Given that there is a "JavaScript 1.5", there presumably were and
will be other versions.
 
> >If the "javascript" variant is to be registered, its reference
> >should be normative rather than informative.
> 
> Per RFC 3160 "A normative reference is a reference to a document that
> must be followed in order to implement the standard." This is true for
> ECMA-262 as the draft depends on terms defined in that document, but
> an implementation of the javascript media types does not depend on the
> JavaScript specification (in my opinion), for example, a generic text
> editor may support the application/javascript type only to the extend
> of properly detecting the character encoding scheme but other than that
> beeing unaware of JavaScript. So it is not obvious to me that the re-
> ference should be normative, could you elaborate on why you think so?

A scripting or programming language implies an interpreter or
compiler.  Implementers need a specification in order to
implement interpreters and/or compilers (validating parsers,
etc.).  Now in some cases, a specification is not publicly
available (e.g. for proprietary formats such as application/msword),
but that doesn't appear to apply in this case.
 
> >Change controller should be IESG, not IETF, as I understand it.
> 
> RFC 3880, RFC 3910, RFC 3680, and RFC 3858, lists the IETF, and RFC
> 3367, RFC 3080, RFC 3288, RFC 3983, and RFC 3529 the IESG as change
> controller for the types these documents register; I could not find
> precise rules which I should use; I think the IESG knows best, so I
> would expect them to provide clarification when reviewing the document.
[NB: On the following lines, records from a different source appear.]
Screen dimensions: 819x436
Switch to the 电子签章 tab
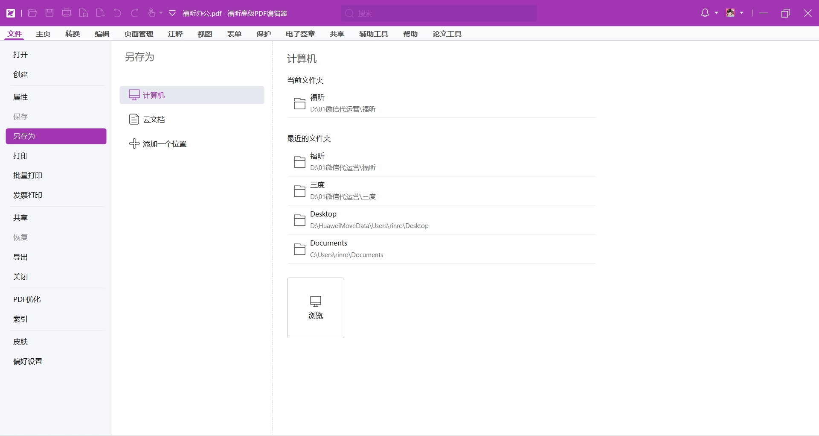click(300, 34)
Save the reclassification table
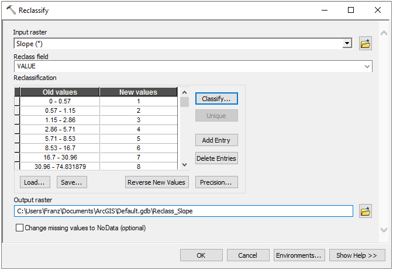 72,182
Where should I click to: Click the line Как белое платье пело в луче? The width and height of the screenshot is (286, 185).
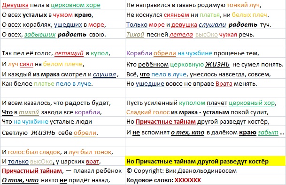click(x=63, y=83)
> Maybe I've missed a resource that provides some clarification on this
> matter?

I believe the registration procedure notes that IESG (not IETF) may
assign change control under some circumstances.  Also, IETF is a
large, vaguely-defined body consisting of many individuals, numerous
working groups, etc.  The IESG, on the other hand, is a clearly-defined
group which makes decisions based on parliamentary procedures, directs
IANA and the RFC Editor, etc., with a public record of their meetings
and decisions. See RFCs 3160, 2026, 2418.